Aim of the exercise: Quote the listing below word for word, every line from first to last.

Records shown:
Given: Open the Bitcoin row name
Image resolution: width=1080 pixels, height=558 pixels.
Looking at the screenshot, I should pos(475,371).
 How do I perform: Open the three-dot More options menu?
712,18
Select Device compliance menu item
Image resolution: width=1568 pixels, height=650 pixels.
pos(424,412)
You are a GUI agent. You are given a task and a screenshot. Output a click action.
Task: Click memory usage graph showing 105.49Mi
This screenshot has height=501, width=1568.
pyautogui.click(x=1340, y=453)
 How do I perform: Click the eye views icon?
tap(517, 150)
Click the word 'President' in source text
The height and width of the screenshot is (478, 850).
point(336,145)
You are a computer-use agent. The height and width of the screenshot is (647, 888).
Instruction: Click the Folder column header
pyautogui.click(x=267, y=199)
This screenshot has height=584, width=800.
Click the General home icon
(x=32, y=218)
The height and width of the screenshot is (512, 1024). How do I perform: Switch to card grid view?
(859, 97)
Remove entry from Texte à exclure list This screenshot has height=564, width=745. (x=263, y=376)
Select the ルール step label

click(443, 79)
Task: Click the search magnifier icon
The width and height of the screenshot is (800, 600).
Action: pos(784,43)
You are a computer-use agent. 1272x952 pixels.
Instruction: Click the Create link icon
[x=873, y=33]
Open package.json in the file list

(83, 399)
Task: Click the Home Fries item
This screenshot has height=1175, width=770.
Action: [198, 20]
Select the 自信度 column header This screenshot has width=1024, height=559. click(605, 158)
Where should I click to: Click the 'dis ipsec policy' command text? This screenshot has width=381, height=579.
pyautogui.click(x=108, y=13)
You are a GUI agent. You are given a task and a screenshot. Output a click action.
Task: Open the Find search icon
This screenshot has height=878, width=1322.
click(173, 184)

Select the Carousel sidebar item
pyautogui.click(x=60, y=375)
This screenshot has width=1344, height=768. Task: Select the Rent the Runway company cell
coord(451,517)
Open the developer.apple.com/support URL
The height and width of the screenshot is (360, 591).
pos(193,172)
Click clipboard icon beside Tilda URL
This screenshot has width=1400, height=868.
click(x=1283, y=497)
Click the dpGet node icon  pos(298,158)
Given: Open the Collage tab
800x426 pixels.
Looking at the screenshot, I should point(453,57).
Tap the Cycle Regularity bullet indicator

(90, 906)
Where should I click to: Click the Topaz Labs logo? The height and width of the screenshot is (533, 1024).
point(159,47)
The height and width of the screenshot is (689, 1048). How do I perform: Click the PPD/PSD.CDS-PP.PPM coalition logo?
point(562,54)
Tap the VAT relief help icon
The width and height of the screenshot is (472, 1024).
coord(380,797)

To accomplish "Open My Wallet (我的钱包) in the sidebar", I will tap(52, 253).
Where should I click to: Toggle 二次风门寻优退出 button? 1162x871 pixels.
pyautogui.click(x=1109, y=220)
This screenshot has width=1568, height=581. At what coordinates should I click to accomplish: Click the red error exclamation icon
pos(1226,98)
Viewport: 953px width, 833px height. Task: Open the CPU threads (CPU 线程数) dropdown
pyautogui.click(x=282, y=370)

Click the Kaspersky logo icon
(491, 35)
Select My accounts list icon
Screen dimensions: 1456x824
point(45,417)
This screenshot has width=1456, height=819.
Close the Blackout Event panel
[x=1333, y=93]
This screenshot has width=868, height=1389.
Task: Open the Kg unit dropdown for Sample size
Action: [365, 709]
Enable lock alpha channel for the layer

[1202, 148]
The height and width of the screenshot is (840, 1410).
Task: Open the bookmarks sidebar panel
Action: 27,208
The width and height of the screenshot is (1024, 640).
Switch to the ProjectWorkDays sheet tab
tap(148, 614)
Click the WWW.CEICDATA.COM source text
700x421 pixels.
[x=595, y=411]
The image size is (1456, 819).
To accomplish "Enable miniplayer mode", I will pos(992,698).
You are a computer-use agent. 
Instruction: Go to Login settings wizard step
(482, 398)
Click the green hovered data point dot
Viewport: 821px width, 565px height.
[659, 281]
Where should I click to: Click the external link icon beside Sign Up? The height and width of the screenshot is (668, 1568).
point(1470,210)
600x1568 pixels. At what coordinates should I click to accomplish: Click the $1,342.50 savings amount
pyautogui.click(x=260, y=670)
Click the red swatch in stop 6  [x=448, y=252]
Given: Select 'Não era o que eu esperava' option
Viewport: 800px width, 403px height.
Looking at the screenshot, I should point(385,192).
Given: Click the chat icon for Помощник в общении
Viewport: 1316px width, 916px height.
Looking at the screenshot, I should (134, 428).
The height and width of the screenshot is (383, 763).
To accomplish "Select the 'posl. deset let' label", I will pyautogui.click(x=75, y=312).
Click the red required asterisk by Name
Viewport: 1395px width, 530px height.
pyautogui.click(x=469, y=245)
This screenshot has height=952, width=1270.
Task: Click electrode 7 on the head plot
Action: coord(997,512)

Exercise response:
Given: Open the Bitcoin row name
Image resolution: width=1080 pixels, height=558 pixels.
Looking at the screenshot, I should pos(475,371).
 How do I perform: Open the three-dot More options menu?
712,18
Select Device compliance menu item
Image resolution: width=1568 pixels, height=650 pixels.
pos(424,412)
You are a GUI agent. You are given a task and a screenshot. Output a click action.
Task: Click memory usage graph showing 105.49Mi
This screenshot has height=501, width=1568.
pyautogui.click(x=1340, y=453)
 How do I perform: Click the eye views icon?
tap(517, 150)
Click the word 'President' in source text
The height and width of the screenshot is (478, 850).
point(336,145)
You are a computer-use agent. The height and width of the screenshot is (647, 888).
Instruction: Click the Folder column header
pyautogui.click(x=267, y=199)
This screenshot has height=584, width=800.
Click the General home icon
(x=32, y=218)
The height and width of the screenshot is (512, 1024). How do I perform: Switch to card grid view?
(859, 97)
Remove entry from Texte à exclure list This screenshot has height=564, width=745. (x=263, y=376)
Select the ルール step label

click(443, 79)
Task: Click the search magnifier icon
The width and height of the screenshot is (800, 600).
Action: pos(784,43)
You are a computer-use agent. 1272x952 pixels.
Instruction: Click the Create link icon
[x=873, y=33]
Open package.json in the file list

(83, 399)
Task: Click the Home Fries item
This screenshot has height=1175, width=770.
Action: [198, 20]
Select the 自信度 column header This screenshot has width=1024, height=559. click(605, 158)
Where should I click to: Click the 'dis ipsec policy' command text? This screenshot has width=381, height=579.
pyautogui.click(x=108, y=13)
You are a GUI agent. You are given a task and a screenshot. Output a click action.
Task: Open the Find search icon
This screenshot has height=878, width=1322.
click(173, 184)

Select the Carousel sidebar item
pyautogui.click(x=60, y=375)
This screenshot has width=1344, height=768. Task: Select the Rent the Runway company cell
coord(451,517)
Open the developer.apple.com/support URL
The height and width of the screenshot is (360, 591).
pos(193,172)
Click clipboard icon beside Tilda URL
This screenshot has width=1400, height=868.
click(x=1283, y=497)
Click the dpGet node icon  pos(298,158)
Given: Open the Collage tab
800x426 pixels.
Looking at the screenshot, I should point(453,57).
Tap the Cycle Regularity bullet indicator

(90, 906)
Where should I click to: Click the Topaz Labs logo? The height and width of the screenshot is (533, 1024).
point(159,47)
The height and width of the screenshot is (689, 1048). How do I perform: Click the PPD/PSD.CDS-PP.PPM coalition logo?
point(562,54)
Tap the VAT relief help icon
The width and height of the screenshot is (472, 1024).
coord(380,797)

To accomplish "Open My Wallet (我的钱包) in the sidebar", I will tap(52, 253).
Where should I click to: Toggle 二次风门寻优退出 button? 1162x871 pixels.
pyautogui.click(x=1109, y=220)
This screenshot has width=1568, height=581. At what coordinates should I click to accomplish: Click the red error exclamation icon
pos(1226,98)
Viewport: 953px width, 833px height. Task: Open the CPU threads (CPU 线程数) dropdown
pyautogui.click(x=282, y=370)

Click the Kaspersky logo icon
(491, 35)
Select My accounts list icon
Screen dimensions: 1456x824
point(45,417)
This screenshot has width=1456, height=819.
Close the Blackout Event panel
[x=1333, y=93]
This screenshot has width=868, height=1389.
Task: Open the Kg unit dropdown for Sample size
Action: [365, 709]
Enable lock alpha channel for the layer

[1202, 148]
The height and width of the screenshot is (840, 1410).
Task: Open the bookmarks sidebar panel
Action: 27,208
The width and height of the screenshot is (1024, 640).
Switch to the ProjectWorkDays sheet tab
tap(148, 614)
Click the WWW.CEICDATA.COM source text
700x421 pixels.
[x=595, y=411]
The image size is (1456, 819).
To accomplish "Enable miniplayer mode", I will pos(992,698).
You are a computer-use agent. 
Instruction: Go to Login settings wizard step
(482, 398)
Click the green hovered data point dot
Viewport: 821px width, 565px height.
[659, 281]
Where should I click to: Click the external link icon beside Sign Up? The height and width of the screenshot is (668, 1568).
point(1470,210)
600x1568 pixels. At what coordinates should I click to accomplish: Click the $1,342.50 savings amount
pyautogui.click(x=260, y=670)
Click the red swatch in stop 6  [x=448, y=252]
Given: Select 'Não era o que eu esperava' option
Viewport: 800px width, 403px height.
Looking at the screenshot, I should point(385,192).
Given: Click the chat icon for Помощник в общении
Viewport: 1316px width, 916px height.
Looking at the screenshot, I should (134, 428).
The height and width of the screenshot is (383, 763).
To accomplish "Select the 'posl. deset let' label", I will pyautogui.click(x=75, y=312).
Click the red required asterisk by Name
Viewport: 1395px width, 530px height.
pyautogui.click(x=469, y=245)
This screenshot has height=952, width=1270.
Task: Click electrode 7 on the head plot
Action: coord(997,512)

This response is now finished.